Les femmes sont encore et toujours largement sous-représentées dans les instances dirigeantes de l’économie helvétique en 2019. En Suisse, la proportion de femmes dans les conseils d’administration est d’une sur cinq. Cela tombe à une sur dix dans les directions d’entreprise. Chez les CEO, le pourcentage de femmes ne s’élève qu’à 4% et 3% seulement parmi les présidents de conseils d’administration. Et ce, alors que des études ont démontré que les entreprises occupant davantage de femmes aux postes de direction obtiennent de meilleurs résultats.

La Suisse a besoin de:

· Favoriser le travail à temps partiel pour les hommes et les femmes et le partage du travail à tous les niveaux de carrière.

· Edicter des valeurs cibles ambitieuses pour les hommes et les femmes au sein des conseils d’administration et des directions d’entreprise.

Révision modérée de la loi sur l’égalité

Des mesures drastiques sont désormais nécessaires pour appliquer l’égalité salariale ancrée dans la Constitution. Lors de sa session d’hiver de 2018, le parlement a fait un pas dans cette direction et a adopté la révision de la loi sur l’égalité. Toutes les entreprises de 100 employés ou plus (les apprentis ne sont pas pris en compte) sont désormais tenues d’effectuer une analyse de l’égalité des salaires tous les quatre ans, pendant douze ans. Même si le délai référendaire court toujours, nous nous attendons à ce que l’économie suive et applique cette loi modérée. L’effort impliqué est faible et la Confédération fournit depuis longtemps les instruments nécessaires.

Les Business and Professionnel Women (BPW) Switzerland organisent par exemple l’Equal Pay Day – la journée internationale de l’égalité salariale – depuis maintenant dix ans. Cette année, l’Equal Pay Day est tombé le 22 février. Jusqu’à ce jour, les femmes actives suisses ont en effet travaillé gratuitement, alors que leurs collègues masculins gagnent leur salaire depuis le 1er janvier déjà.

La Suisse a besoin de:

· La transparence des salaires, pour faciliter les revendications d’égalité salariale.

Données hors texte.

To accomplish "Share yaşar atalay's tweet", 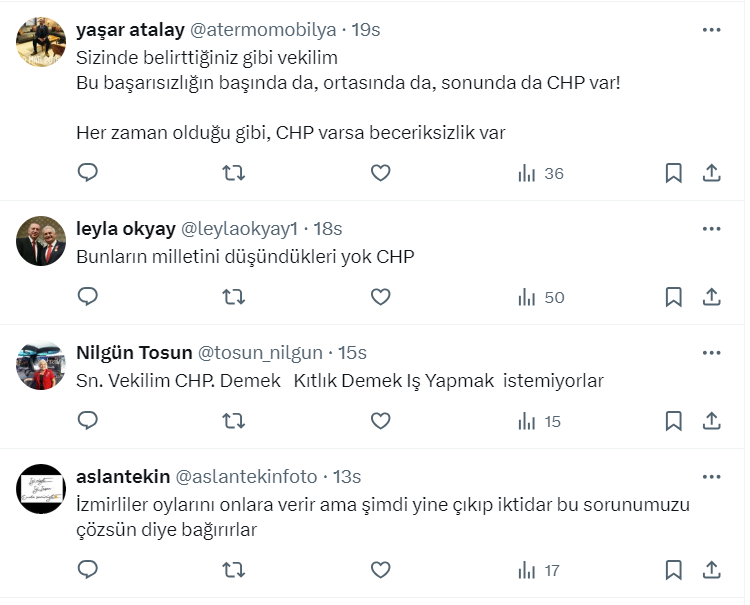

· Etendre l’obligation d’analyser régulièrement les salaires aux entreprises de 50 employés ou plus.

Définir les bonnes incitations

Notre système fiscal et le calcul des frais de garde des enfants par des tiers sont conçus de sorte que, dans de nombreux cas, il ne vaut pas la peine d’exercer une activité lucrative pour les femmes. En outre, les femmes travaillent pour la plupart à temps partiel. Le travail à temps partiel en dessous de 60% est toutefois synonyme d’abandon des perspectives de carrière, de cotisations réduites aux assurances sociales et de pertes dans la prévoyance vieillesse. En moyenne, les pensions des femmes sont 37% inférieures à celles des hommes.

La Suisse a besoin de:

· L’introduction du système d’imposition individuelle. Il doit être logique pour les couples que les deux parents exercent une activité lucrative.

· L’abaissement du seuil d’accès et de la déduction de coordination de la caisse de pension ou du moins le couplage au taux d’occupation.

· Une offre à la fois suffisante et financièrement abordable de structures de garde des enfants et d’écoles à horaire continu.

· L’introduction d’un congé parental.

Des conditions de travail flexibles telles que le bureau à domicile et des horaires de travail flexibles pour les parents/hommes et femmes.